I'm reading the tutorial The Matrix Calculus You Need For Deep Learning: https://arxiv.org/abs/1802.01528. In Page 25, the derivative of the ReLu function $\text{max}(0, \mathbf{x})$, where the variable $\mathbf{x}$ is a vector $\in R^n$, is given as follows:

enter image description here

My question is, why is the derivative a vector instead of a diagnol matrix as follows?

\begin{align*}
\frac{\partial}{\partial \mathbf{x}}max(0, \mathbf{x})
&= diag(
\frac{\partial}{\partial x_1}max(0, x_1),
\frac{\partial}{\partial x_2}max(0, x_2),
\dotsc,
\frac{\partial}{\partial x_n}max(0, x_n)
) \\
\end{align*}

The result of the ReLu function $max(0, \mathbf{x})$ is a vector, and the derivative of a vector with respect to a vector variable is a Jacobian matrix. In this case, though, the Jacobian matrix happens to be diagonal too.

Page 7 of the same tutorial presents a general rule as below. I'm not sure how this does not apply to the derivative of ReLu function.
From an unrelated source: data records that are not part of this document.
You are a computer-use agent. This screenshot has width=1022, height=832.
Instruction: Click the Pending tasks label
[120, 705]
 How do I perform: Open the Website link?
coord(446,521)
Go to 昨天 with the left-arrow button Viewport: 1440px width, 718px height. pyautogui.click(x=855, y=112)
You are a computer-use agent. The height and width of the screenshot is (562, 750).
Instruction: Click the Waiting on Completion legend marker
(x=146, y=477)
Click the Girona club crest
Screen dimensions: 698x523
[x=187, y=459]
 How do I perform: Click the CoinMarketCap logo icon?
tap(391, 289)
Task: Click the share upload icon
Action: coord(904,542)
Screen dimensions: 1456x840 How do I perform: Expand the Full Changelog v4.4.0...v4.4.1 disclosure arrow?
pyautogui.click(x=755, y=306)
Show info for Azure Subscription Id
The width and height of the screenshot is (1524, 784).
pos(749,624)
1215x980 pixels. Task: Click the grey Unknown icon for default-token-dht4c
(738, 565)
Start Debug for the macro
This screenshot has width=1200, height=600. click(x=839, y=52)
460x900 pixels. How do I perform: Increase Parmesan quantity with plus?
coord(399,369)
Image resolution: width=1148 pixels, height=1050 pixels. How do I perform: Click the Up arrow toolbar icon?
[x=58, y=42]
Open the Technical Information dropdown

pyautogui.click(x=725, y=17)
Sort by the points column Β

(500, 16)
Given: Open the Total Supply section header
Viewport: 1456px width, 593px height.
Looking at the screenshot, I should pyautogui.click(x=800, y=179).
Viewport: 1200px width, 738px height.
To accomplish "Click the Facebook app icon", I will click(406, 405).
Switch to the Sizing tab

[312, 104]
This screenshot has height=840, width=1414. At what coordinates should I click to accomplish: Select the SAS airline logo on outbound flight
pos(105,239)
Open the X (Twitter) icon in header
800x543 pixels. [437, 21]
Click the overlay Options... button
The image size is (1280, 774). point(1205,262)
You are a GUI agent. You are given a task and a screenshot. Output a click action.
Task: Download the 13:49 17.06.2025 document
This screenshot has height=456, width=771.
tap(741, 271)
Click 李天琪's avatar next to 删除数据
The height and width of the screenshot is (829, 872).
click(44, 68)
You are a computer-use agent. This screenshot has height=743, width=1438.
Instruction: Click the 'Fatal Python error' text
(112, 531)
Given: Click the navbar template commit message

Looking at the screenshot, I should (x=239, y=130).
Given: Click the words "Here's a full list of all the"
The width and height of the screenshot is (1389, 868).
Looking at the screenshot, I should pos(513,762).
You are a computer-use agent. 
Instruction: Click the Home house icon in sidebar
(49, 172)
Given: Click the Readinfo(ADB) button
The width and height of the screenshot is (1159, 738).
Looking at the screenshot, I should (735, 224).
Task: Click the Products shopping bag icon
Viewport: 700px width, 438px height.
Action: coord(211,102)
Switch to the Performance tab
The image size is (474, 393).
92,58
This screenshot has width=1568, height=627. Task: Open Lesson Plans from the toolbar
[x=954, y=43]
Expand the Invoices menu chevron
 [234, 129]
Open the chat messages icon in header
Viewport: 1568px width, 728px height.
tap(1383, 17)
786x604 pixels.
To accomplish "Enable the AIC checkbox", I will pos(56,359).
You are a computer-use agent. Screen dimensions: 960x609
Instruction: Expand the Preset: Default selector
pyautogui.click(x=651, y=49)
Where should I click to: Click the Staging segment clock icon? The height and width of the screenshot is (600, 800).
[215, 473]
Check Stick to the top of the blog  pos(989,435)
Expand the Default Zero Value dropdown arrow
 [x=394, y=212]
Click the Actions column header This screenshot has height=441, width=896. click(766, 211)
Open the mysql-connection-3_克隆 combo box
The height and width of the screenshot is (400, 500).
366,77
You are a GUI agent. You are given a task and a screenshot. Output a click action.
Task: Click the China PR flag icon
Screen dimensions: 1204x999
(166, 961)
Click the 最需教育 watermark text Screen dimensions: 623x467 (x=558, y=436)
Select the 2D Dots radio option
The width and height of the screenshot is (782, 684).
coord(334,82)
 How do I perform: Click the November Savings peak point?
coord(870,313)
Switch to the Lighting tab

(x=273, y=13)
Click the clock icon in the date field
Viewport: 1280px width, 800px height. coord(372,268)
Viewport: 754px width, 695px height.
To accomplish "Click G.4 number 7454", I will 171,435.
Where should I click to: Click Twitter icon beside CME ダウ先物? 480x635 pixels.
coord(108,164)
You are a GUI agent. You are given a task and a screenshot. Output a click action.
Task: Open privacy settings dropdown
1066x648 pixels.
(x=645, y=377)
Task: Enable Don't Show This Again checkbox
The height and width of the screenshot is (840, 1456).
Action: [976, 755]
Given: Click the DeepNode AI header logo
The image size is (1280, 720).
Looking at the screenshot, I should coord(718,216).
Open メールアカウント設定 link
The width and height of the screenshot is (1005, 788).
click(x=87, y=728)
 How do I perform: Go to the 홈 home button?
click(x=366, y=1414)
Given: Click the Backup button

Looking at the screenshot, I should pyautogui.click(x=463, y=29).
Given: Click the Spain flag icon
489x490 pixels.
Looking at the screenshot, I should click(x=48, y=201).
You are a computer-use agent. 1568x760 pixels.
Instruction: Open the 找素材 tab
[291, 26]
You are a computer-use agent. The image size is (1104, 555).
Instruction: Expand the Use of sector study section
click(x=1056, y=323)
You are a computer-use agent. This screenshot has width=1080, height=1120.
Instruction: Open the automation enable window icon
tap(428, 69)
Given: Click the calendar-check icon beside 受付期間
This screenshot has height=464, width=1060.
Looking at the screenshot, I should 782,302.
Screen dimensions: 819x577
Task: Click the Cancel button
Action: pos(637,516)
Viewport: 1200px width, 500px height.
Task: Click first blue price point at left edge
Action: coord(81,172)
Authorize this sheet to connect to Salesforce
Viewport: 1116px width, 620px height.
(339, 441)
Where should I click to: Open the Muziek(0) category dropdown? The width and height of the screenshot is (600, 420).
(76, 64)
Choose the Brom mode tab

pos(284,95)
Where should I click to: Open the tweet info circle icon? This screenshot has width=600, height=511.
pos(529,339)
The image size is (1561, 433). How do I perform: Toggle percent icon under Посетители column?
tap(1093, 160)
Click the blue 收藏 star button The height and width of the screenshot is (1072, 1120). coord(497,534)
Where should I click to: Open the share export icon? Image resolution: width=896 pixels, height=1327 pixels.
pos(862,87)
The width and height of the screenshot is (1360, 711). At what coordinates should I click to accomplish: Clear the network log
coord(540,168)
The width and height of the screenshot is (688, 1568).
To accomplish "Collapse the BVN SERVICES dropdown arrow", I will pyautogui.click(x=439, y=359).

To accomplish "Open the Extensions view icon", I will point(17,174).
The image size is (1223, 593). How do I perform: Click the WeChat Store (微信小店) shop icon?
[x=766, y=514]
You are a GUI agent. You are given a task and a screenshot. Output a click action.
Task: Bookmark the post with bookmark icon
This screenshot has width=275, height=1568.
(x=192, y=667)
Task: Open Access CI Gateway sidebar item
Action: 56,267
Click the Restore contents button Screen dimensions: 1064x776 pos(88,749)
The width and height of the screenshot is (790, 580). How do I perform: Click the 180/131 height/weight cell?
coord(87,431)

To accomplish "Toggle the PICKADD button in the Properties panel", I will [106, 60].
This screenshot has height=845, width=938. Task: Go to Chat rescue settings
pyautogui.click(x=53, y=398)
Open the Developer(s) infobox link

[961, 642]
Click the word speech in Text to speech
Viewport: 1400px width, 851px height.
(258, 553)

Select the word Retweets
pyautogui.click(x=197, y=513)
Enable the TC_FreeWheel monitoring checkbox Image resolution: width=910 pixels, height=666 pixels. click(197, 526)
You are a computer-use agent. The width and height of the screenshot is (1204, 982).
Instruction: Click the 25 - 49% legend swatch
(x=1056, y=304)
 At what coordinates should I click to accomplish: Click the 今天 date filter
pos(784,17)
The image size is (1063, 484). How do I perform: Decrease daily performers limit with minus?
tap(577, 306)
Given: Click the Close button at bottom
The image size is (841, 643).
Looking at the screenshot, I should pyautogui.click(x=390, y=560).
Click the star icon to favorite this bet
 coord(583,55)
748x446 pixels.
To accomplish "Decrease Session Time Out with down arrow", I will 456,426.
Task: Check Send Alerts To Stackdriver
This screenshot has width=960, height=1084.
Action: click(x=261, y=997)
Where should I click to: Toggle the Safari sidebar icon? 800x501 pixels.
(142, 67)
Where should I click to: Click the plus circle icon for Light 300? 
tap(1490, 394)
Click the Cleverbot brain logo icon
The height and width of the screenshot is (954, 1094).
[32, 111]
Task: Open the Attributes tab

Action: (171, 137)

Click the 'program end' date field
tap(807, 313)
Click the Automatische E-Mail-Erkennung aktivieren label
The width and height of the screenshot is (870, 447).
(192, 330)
enter image description here

Best Answer

You are correct, by definition the form should be a matrix. However, in this case all terms of the off-diagonal evaluate to zero. Thus, when applying the gradient $H$ to an arbitrary vector $v$, it holds

$$Hv = diag(H) \odot v = h \odot v$$

Therefore, it is often simpler/more efficient to calculate only the diagonal terms ($h$) and employ the Hadamard/element-wise ($\odot$) product instead of doing the full matrix product. This is probably what your reference does.